ABOUT THIS TASK: Return all lines in the data where the string "user" can be found.

=== DATA UNDER STUDY ===

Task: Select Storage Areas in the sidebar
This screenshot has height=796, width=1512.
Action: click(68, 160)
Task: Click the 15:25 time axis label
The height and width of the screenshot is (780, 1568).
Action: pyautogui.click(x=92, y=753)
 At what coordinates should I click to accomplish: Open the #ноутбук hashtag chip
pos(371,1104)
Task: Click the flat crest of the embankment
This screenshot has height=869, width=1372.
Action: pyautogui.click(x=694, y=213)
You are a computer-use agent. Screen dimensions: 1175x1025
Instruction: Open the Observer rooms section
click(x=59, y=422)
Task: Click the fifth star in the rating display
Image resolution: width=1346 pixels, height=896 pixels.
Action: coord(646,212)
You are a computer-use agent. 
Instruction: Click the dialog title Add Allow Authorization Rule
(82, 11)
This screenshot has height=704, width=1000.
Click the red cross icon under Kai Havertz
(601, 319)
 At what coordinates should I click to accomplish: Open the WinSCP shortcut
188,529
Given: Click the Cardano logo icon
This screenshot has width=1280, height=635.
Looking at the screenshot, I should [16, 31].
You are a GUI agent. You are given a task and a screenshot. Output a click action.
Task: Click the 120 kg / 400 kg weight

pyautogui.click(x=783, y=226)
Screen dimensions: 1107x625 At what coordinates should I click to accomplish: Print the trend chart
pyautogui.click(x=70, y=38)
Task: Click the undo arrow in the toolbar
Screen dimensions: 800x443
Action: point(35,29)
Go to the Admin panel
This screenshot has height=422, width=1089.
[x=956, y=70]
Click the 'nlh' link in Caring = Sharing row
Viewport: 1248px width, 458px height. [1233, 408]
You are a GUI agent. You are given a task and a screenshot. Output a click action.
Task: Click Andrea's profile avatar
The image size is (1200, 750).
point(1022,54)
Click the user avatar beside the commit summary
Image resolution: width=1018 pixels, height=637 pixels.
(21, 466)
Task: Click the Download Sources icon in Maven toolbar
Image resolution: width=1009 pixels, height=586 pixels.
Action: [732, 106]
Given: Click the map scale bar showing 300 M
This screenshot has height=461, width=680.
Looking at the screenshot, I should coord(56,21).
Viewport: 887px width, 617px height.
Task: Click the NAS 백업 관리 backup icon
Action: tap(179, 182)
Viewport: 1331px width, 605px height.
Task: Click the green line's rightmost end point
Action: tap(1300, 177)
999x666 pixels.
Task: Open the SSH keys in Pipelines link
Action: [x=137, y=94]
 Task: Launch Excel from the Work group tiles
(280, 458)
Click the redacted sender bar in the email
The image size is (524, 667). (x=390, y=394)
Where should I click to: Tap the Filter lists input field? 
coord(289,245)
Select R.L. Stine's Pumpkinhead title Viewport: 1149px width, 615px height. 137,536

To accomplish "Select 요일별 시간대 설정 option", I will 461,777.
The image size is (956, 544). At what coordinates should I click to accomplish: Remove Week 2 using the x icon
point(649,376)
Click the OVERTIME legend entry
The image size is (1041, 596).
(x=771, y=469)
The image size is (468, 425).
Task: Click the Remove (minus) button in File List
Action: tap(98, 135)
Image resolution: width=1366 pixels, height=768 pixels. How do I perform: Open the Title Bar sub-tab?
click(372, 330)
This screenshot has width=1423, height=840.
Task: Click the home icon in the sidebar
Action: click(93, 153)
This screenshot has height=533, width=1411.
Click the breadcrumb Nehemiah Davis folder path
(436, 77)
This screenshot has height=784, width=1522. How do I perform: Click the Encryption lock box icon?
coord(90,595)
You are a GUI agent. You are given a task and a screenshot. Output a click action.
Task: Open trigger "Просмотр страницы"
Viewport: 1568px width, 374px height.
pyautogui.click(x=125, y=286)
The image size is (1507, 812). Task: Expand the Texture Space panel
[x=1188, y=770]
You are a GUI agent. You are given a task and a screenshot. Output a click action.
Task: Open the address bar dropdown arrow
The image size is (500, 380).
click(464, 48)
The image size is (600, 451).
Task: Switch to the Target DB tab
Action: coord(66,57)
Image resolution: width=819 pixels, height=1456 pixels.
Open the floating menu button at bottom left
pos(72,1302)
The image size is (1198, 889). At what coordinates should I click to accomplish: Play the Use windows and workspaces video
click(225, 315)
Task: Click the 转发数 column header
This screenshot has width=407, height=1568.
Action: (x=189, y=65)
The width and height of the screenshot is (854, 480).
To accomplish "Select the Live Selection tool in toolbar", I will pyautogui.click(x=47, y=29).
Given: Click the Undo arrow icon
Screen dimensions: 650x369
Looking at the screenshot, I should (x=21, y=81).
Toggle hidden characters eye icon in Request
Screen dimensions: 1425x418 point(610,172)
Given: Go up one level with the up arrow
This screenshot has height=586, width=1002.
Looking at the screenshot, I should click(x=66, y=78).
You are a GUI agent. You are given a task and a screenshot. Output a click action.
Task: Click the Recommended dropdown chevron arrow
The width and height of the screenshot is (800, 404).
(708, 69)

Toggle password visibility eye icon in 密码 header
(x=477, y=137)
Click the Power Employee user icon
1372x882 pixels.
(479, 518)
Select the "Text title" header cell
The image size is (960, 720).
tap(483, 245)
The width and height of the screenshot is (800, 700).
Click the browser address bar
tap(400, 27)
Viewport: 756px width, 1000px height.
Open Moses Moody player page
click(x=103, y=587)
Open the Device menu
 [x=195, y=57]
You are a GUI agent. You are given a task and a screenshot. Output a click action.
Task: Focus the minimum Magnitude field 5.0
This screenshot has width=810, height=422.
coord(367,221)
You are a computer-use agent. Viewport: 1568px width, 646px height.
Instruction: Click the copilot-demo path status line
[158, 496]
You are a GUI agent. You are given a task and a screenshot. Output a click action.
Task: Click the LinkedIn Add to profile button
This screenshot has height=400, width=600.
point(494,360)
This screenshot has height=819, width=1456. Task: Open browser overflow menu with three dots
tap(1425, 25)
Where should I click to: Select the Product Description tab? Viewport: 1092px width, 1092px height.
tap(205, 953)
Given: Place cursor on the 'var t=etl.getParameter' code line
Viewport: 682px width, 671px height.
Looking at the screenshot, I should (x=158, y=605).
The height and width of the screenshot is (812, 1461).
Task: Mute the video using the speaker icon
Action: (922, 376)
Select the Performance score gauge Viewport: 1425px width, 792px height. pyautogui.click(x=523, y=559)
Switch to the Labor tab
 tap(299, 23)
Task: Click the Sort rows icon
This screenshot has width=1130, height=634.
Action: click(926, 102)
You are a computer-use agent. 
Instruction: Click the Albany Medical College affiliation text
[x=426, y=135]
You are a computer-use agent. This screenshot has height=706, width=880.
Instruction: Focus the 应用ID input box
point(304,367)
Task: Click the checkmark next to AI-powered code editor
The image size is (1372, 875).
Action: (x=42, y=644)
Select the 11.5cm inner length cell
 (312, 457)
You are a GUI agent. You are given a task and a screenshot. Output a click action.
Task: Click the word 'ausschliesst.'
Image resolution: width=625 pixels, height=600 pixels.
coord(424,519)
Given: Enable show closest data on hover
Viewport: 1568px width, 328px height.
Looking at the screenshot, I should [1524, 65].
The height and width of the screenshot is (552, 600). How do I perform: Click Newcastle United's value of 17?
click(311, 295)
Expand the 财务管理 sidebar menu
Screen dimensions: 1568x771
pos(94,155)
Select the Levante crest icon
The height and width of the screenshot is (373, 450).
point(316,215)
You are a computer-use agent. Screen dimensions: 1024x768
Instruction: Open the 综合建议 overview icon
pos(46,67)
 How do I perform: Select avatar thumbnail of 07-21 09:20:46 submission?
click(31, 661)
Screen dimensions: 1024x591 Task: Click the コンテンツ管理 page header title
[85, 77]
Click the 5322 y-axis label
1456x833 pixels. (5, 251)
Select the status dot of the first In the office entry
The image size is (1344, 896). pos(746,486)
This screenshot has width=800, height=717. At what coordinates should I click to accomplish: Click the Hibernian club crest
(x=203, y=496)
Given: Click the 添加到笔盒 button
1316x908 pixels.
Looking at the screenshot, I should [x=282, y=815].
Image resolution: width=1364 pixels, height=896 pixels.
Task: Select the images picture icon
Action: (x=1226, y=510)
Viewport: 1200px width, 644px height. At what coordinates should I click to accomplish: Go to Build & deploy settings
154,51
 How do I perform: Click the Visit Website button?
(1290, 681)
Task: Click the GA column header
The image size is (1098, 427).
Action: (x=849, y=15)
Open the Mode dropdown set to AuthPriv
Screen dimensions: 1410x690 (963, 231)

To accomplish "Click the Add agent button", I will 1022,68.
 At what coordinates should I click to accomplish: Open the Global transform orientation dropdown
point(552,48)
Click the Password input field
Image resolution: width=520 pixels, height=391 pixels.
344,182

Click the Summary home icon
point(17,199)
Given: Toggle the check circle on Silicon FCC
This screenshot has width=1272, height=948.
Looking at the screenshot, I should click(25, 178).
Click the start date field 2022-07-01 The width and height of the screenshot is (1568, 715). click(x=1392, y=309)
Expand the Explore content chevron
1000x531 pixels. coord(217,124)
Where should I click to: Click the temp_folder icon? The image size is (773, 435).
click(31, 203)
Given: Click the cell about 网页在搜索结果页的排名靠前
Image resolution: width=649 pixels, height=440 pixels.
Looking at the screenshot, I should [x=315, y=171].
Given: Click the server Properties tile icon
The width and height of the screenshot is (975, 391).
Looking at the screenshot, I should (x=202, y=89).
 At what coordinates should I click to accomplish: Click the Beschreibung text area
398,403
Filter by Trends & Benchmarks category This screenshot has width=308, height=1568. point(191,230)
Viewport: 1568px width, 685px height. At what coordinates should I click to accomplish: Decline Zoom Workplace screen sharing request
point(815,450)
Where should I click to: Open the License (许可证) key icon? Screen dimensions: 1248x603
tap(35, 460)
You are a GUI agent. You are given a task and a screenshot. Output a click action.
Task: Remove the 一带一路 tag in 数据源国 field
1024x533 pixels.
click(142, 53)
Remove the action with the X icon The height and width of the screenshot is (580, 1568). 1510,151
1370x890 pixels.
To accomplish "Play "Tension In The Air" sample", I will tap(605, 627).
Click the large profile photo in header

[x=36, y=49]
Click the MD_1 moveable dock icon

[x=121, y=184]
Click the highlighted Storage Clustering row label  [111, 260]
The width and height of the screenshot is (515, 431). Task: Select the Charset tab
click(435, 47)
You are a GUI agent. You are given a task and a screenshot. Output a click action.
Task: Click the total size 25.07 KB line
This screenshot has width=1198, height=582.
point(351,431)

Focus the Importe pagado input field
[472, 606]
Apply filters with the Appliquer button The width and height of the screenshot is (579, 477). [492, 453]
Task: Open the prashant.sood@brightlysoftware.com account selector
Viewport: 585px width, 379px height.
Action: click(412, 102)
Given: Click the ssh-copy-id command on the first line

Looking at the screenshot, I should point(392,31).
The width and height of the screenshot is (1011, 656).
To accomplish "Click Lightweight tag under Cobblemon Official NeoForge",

===

EXERCISE RESULT:
Click the user avatar beside the commit summary
Click the Power Employee user icon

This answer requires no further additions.